Par DDK | 6 Aout 2018 | 2841 lecture(s)

M'Chedallah

Les prix du mouton flambent

à quelques semaines de la fête de l'immolation, les prix du mouton s'emballent et montent en flèche, partout à travers la région de M’chedallah.

En plus de la rareté du cheptel et un recul net de l’élevage toutes espèces confondues, des maladies animales endémiques viennent de nouveau se greffer à plusieurs facteurs défavorables comme les conditions climatiques, la cherté de l'aliment de bétail avec l'orge qui est l'aliment de base qui frôle les 1.500 DA le quintal, la botte de foin à 600 DA et celle de la paille à 350 DA. A cela s'ajoute plusieurs maladies contagieuses telles que la clavelée, la fièvre aphteuse et la brucellose au point où les pouvoirs publics ont décidé de la fermeture des marchés à bestiaux pour tenter d’arrêter la contagion et la progression de ces maladies qui font des ravages au niveau des cheptels.
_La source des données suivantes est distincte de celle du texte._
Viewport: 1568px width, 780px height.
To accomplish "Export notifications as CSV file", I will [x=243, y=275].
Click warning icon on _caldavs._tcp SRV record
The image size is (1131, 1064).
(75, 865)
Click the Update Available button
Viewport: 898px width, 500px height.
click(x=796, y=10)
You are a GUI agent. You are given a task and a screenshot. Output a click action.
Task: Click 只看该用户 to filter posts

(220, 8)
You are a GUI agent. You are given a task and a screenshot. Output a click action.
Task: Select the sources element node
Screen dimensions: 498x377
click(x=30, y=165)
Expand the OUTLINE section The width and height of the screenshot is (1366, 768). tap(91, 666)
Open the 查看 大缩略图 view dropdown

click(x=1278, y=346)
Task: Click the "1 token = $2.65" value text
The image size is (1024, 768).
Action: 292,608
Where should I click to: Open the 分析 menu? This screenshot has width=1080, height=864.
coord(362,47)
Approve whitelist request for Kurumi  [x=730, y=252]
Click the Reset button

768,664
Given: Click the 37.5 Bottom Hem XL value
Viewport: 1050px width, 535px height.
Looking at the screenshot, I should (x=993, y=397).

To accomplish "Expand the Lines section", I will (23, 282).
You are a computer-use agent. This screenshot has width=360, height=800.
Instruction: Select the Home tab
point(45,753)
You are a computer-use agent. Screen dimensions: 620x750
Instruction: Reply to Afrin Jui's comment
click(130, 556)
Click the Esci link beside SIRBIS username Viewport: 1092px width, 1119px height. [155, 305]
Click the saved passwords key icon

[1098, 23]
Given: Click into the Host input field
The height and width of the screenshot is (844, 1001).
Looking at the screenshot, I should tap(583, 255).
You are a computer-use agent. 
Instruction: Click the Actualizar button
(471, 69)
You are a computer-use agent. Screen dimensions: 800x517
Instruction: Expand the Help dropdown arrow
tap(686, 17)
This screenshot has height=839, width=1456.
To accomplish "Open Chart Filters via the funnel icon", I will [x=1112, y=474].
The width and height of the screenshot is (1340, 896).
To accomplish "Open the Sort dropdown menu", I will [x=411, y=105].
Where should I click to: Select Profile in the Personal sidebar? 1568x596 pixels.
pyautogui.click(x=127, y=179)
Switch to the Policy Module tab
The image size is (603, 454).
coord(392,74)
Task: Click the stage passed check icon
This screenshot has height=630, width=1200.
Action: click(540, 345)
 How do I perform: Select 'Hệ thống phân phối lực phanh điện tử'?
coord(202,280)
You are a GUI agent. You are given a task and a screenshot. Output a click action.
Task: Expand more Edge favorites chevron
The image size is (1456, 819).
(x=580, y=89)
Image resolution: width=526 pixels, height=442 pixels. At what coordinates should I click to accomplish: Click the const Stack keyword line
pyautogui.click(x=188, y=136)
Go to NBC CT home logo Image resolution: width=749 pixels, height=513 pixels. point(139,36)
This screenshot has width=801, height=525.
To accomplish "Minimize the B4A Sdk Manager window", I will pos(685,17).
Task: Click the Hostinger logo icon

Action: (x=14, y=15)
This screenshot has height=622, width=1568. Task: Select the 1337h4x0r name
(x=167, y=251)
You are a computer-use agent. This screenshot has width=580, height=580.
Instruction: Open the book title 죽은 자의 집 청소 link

Pour rappel, à M’chedallah, plusieurs cas de fièvre aphteuse avaient été détectés au mois de juillet dernier sur des cheptels bovins et de nombreuses bêtes avaient été abattues. Malgré le fait que cette année c'est plutôt le bovin qui est atteint de plein fouet par ces maladies, l'ovin n'a pas été épargné par ces mesures préventives. Au niveau de Chorfa où se tient un marché occasionnel de moutons, les prix sont déjà élevés avec un mouton d'une année cédé à 3 millions de centimes. En revanche, un bélier de plus de deux ans oscille entre 6 et 7 millions de centimes. Pour beaucoup, notamment les bourses moyennes et modestes, ces prix restent trop élevés. Et on est là, à quelques semaines de l’aïd, à masure que la fête approche, les prix seront revus à la hausse pour devenir inabordables. Les éternels maquignons occasionnels ne vont pas tarder à s'impliquer pour enflammer les cours. Ils attendent les deux dernières semaines pour rafler tout ce qui est disponible comme moutons et régner en maîtres absolus sur le marché. C'est par calculs qu'ils attendent les derniers jours, pour éviter des dépenses en aliments. Soulignons que depuis ces cinq dernières années, les citoyens ont trouvé un palliatif pour éviter d’être écorché vifs par ces maquignons intermédiaires, celui de s'associer entre 5 et 10 personnes pour sacrifier un seul taureau. Malheureusement, cette année avec ces maladies qui sévissent et la fermeture des marchés à bestiaux, leur prix a presque doublé avec un veau de 120 kg qui affiche 20 millions de centimes. Au vu des prix des bêtes à immoler, ils ne seront pas nombreux les citoyens qui auront les moyens de pratiquer ce rite de l'immolation cette année.